39 Taking advantage of this economic situation, the encomenderos
of Peru and other parts of America had sent tempting proposals to the financially
debilitated Spanish monarchy in their attempt to make the encomiendas a
perpetual institution. The Crown was seriously considering this idea;
the accord declaring the perpetuity of the encomienda was about to be signed
by King Phillip II and by the encomenderos when Las Casas intervened.
He used all his energy to convince the king and other influential people
about the drastic consequences of this socioeconomic system. He blamed
the encomenderos for the depopulation of the Americas and made it clear
that the poverty-stricken and oppressed Indians which he sees in the encomiendas
are not the same persons that existed before the conquest of the Indies.
He makes the king change his mind about declaring the encomiendas a perpetual
institution by pointing out to him that the greedy and ambitious encomenderos
were destroying his most valuable possession in the New World: the Indians.40
Las Casas achieves his goal of avoiding the perpetuity of encomiendas,
but he does so by qualifying the Indians as “things”. This view of
them as possessions is inconsistent with his usual classification of them
as humans. His contradictory nature is thus revealed again.
It was during this period in Spain too that Las Casas became an important
and influential part of the Council of the Indies. The reason why
Las Casas became so influential in this institution lies in his education.
Before becoming a religious, Bartolomé had received a degree of
Licentiate in Canon Law in Valladolid in 1519.41 Therefore,
Las Casas was an authority in both secular and ecclesiastical matters.
Furthermore, his vast experience in the Indies made him more knowledgeable
of any situation than almost any member of the Council of the Indies.42
It was also during this period in Spain that Las Casas came into direct
confrontation with the prominent theologian Juan Ginés de Sepúlveda,
the author of “Concerning the Just Cause of the War Against the Indians.”43
Sepúlveda was an important court figure that maintained that Indians
“are inferior to Spaniards just as children are to adults, women to men,
and, indeed, one might say, as apes are to men.”44 According
to Sepúlveda, there were four reasons to justify war against the
Indians in order to convert them. Sepúlveda based his ideas
on the Aristotelian concept that war becomes justified when the natural
condition of a group of people is such that they ought to obey others who
are superior to them. First, Sepúlveda said that Indians were
barbarous beings, and Las Casas rebutted him by saying that the Spaniards
were displaying a more savage and thus barbarous behavior than the Indians.

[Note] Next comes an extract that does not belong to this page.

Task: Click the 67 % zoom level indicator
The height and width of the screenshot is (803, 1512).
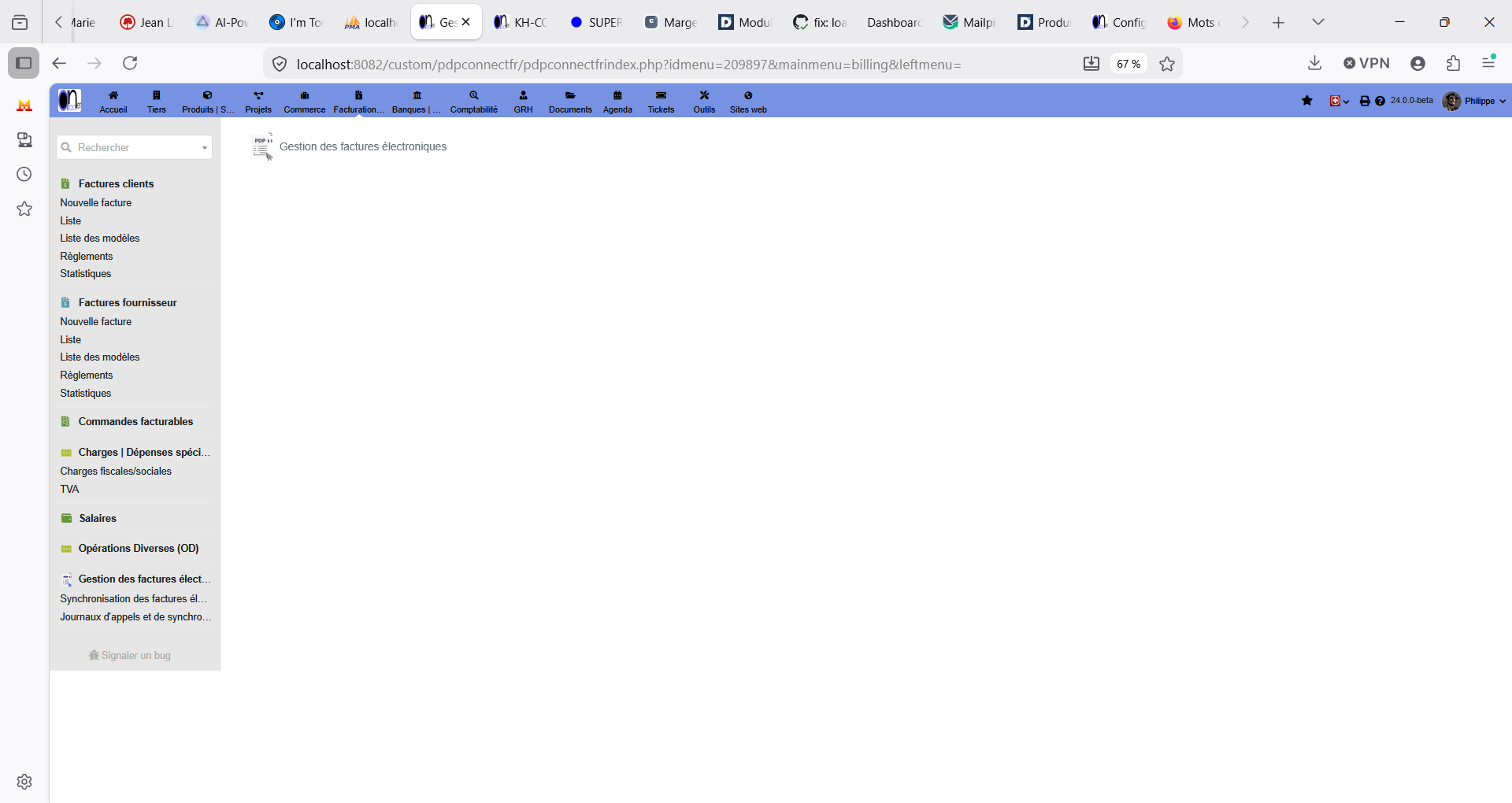Action: 1128,64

Also, he said that Sepúlveda’s point about Indians being barbarous
because of their lack of written language was a misinterpretation of Aristotle’s
concept of a barbarian.45 He further supports his point by
saying the following:
It would be impossible to find one whole race, nation, region, or country anywhere in the world that is slow-witted, moronic, foolish, or stupid, or not even having for the most part sufficient natural knowledge and ability to rule and govern itself.46
As can be seen, Las Casas makes it clear that the Indians are not barbarians
as a whole. There might be a few barbarians amongst them, but, for
the most part, the Indians are “intelligent, far sighted, diligent, and
talented.”47 Furthermore, he adds that Aristotle says in his
Politics that barbarians were to be gently persuaded and lovingly drawn
to accept a new civilized world; they were never to be compelled harshly
or violently. Thus he proves that Sepúlveda’s violent suggestion
is erroneous, even if the Indians qualified as barbarians.48
Las Casas is using Aristotle to counterattack Sepúlveda because
the Politics of Aristotle was the base of much of Sepúlveda’s arguments.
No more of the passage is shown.